# Lyft Cofounder: Most of Our Rides Will Be Self-Driving Within 5 Years



## westsidebum (Feb 7, 2015)

Reveals lyft has been working with GM on sdc

https://www.inc.com/tess-townsend/lyft-self-driving-fleet-five-years.html


----------



## heynow321 (Sep 3, 2015)

lol good luck with that.


----------



## Gung-Ho (Jun 2, 2015)

This endless debate. 
To have a car that has self driving capabilities on the road with a human in the driving seat to take over if needed could be here in 5 years.

To have a totally driverless car with no human at the controls running around the streets of cities and towns across the country IN A COMMERCIAL CAPACITY. And No restrictions to day/night or weather. 10 years minimum.


----------



## everythingsuber (Sep 29, 2015)

Gung-Ho said:


> This endless debate.
> To have a car that has self driving capabilities on the road with a human in the driving seat to take over if needed could be here in 5 years.
> 
> To have a totally driverless car with no human at the controls running around the streets of cities and towns across the country IN A COMMERCIAL CAPACITY. And No restrictions to day/night or weather. 10 years minimum.


30 years closer to the mark. That's not the story you want to be telling investors though.


----------



## PepeLePiu (Feb 3, 2017)

How long a self driving vehicle will last against the destruction powers of the riders? Just imagine a brawl inside a self-driving vehicle on an UberPool trip. All it takes is one dead, raped or badly maimed pax to bring it all to an end.


----------



## Maven (Feb 9, 2017)

Lyft desperately tries to do at least as good as Uber, if not better, no matter what. SDCs are no exception. If Uber says 5 years then so shall Lyft, no matter how big a fantasy it is for either of them.


PepeLePiu said:


> How long a self driving vehicle will last against the destruction powers of the riders? Just imagine a brawl inside a self-driving vehicle on an UberPool trip. All it takes is one dead, raped or badly maimed pax to bring it all to an end.

Work to complete ::
Answer these from the forum thread above:
(a) With which company does the first post say Lyft has been working on self-driving cars?
(b) What minimum number of years does Gung-Ho give before totally driverless cars operate in a commercial capacity?
(c) What figure does everythingsuber call "closer to the mark"?

Data section ::
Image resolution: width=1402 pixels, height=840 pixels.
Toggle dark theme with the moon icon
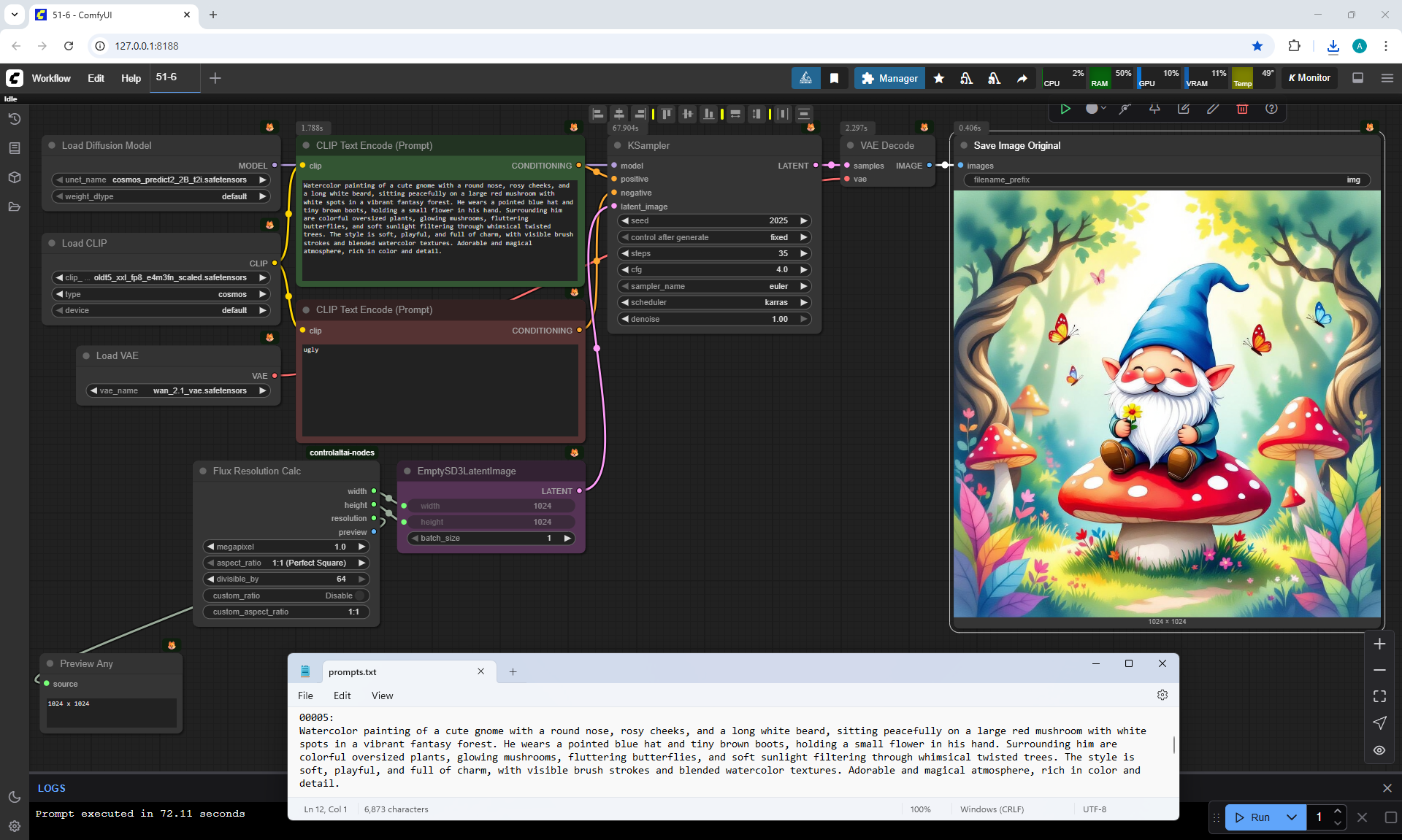tap(14, 797)
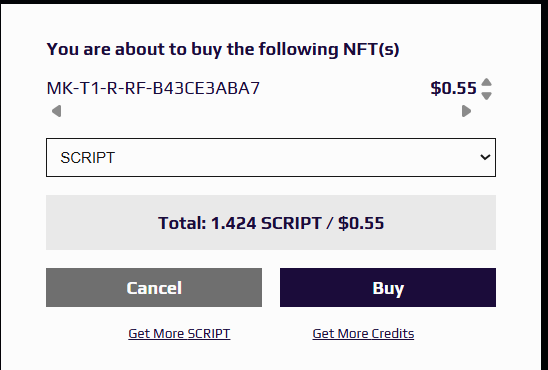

Answer for this exercise ::
(a) GM
(b) 10 years
(c) 30 years